The game, a terrible mess that certainly doesn’t function as a cricket simulation, was briefly on sale via Steam, before mysteriously vanishing. We contacted Steam and publishers 505 Games to find out why at the time, but no one seemed to know. And now we do. They’re just giving up. And blaming it on the developers, Trickstar Games. This is extraordinary.
The statement is extraordinary in its frankness, so I’ll reproduce it in full:
“As most people who have followed the project closely can affirm, the development of Ashes Cricket 2013 has been fraught with challenges almost from the outset. The chosen developer, even with their many years of cricket game development experience, was unable to overcome the unexpected challenges that the chosen game engine threw up, even with multiple extensions to the development schedule. At the start of the project, 505 Games received all assurances from the developer that the engine was up to the task of creating a dynamic, cutting-edge cricket game for the modern age across multiple platforms, and unfortunately those assurances were found to be misplaced.
The net result of the challenges we have faced was a game which, despite our best efforts over the course of a 2 year development, couldn’t meet the quality benchmarks of either us, our licensors or our customers. 505 Games’ main priority right now is to protect the Ashes name and that of the ECB and Cricket Australia, and do what we can to recompense the cricket community.

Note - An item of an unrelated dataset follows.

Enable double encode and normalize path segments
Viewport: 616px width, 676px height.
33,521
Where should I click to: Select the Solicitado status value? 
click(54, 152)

As the licensee and publisher of name for Ashes Cricket 2013, 505 Games would like to apologise publicly and sincerely to our licensors, the ECB and Cricket Australia, and their respective partners/sponsors, who have been nothing but patient and supportive of us throughout the challenges this project has presented, and who, ultimately, we have let down.
Our deepest apologies, however, are reserved for the fans of cricket and cricket games worldwide. 505 Games prides itself on being a safe pair of hands on which gamers of all tastes and denominations can rely to put their best foot forward to create compelling gaming experiences. It is clear that, in this instance, we have fallen way short of our stated aims and failed to deliver. We know that the mitigating factors, as highlighted above, hold little solace to the hordes of excited cricket fans worldwide who had hoped this year to be able to play out their fantasy of playing in the Ashes series.
The people who purchased the game will be contacted very shortly with details of a full refund.”
It doesn’t explain, of course, why the publisher released the game in the state it did. It’s splendid news that they plan to reimburse everyone who wasted money on it, but it really leaves the question of why it was ever possible in the first place. Were 505 hoping it would just get buried in the November rush?
The game is now completely gone from the Steam store, but appears to be preserved in libraries for anyone who bought it, and still runs.
We’d be fascinated to hear from anyone at Trickstar about their side of all this. Clearly 505 are making it very clear they believe the blame lies with the developers, and that always leaves a story to be told. Do get in touch. Meanwhile, wow, we have what must be a first in gaming. A project cancelled after the game’s come out.